[Extracted data entries]
==========

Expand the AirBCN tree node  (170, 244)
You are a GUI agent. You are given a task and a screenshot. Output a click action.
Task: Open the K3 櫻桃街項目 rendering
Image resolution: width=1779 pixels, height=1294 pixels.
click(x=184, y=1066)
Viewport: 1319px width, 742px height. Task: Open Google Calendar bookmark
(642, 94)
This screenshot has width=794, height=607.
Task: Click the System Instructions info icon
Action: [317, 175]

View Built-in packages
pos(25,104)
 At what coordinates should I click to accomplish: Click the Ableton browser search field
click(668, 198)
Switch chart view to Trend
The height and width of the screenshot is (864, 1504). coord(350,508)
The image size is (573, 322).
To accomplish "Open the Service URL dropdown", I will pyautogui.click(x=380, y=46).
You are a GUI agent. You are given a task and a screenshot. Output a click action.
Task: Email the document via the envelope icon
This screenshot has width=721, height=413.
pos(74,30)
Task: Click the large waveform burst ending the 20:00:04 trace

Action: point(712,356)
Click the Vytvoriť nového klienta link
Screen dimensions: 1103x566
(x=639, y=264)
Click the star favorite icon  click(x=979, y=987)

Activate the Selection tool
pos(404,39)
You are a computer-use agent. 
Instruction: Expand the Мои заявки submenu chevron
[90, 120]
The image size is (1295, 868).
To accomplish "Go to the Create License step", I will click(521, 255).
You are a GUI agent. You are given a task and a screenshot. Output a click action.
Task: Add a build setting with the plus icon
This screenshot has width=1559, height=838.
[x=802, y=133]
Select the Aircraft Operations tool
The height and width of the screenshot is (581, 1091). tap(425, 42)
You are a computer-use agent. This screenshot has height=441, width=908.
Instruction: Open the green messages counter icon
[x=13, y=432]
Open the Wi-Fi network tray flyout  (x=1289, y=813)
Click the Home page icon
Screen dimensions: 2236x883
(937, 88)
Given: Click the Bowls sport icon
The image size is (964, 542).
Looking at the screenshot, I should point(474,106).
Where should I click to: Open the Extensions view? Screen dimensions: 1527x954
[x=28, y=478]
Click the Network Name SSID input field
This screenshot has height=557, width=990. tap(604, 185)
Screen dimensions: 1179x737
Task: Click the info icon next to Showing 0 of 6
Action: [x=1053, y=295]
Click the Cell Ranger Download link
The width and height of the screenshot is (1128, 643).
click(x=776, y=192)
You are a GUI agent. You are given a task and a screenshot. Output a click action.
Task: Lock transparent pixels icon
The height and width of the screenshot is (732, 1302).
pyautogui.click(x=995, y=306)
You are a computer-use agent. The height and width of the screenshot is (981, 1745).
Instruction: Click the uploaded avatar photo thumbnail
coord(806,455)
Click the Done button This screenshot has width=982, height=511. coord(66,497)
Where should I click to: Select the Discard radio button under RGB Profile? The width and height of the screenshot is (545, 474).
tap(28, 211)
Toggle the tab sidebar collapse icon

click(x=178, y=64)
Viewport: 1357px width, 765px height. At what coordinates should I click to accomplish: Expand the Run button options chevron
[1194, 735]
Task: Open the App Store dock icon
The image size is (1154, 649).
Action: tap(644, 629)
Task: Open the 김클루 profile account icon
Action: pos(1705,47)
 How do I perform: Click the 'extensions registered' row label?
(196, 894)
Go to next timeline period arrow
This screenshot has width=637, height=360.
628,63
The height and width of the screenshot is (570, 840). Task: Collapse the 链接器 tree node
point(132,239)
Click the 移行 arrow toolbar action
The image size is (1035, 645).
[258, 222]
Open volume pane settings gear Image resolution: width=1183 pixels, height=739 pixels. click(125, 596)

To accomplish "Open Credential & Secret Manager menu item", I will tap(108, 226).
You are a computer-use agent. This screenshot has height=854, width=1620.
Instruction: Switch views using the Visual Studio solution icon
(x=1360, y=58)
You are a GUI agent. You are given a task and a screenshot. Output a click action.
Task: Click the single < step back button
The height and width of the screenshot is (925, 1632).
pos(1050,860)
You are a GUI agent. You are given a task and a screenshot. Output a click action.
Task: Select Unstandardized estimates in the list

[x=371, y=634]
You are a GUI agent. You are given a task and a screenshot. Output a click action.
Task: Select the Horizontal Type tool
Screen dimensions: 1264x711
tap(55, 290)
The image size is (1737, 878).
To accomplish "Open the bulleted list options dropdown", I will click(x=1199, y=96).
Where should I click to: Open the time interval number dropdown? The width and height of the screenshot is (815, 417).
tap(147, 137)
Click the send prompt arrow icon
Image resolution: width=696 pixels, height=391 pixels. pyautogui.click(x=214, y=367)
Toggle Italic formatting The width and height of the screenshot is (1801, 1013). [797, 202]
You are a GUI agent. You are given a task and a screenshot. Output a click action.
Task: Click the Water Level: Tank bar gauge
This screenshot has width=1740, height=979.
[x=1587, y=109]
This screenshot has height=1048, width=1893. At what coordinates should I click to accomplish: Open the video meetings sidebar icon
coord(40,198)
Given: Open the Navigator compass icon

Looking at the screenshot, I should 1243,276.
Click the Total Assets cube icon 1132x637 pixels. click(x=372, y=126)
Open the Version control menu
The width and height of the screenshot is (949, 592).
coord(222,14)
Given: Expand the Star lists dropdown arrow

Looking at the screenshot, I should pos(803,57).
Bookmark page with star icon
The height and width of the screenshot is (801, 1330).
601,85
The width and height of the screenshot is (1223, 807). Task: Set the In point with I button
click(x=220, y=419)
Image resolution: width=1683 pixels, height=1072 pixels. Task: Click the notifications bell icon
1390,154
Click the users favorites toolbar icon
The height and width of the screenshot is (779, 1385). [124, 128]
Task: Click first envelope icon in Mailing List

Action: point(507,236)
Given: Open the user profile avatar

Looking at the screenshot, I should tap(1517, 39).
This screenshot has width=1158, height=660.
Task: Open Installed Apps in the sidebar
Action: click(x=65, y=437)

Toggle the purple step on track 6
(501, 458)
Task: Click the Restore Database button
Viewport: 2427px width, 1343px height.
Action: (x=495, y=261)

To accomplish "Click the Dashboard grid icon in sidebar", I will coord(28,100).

==========

## [Exercise prompt]
From the records above, copy each line where the word "computer" can be found.

## [Output for this task]
You are a computer-use agent. 
You are a computer-use agent. This screenshot has height=441, width=908.
You are a computer-use agent. The height and width of the screenshot is (981, 1745).
You are a computer-use agent. This screenshot has height=854, width=1620.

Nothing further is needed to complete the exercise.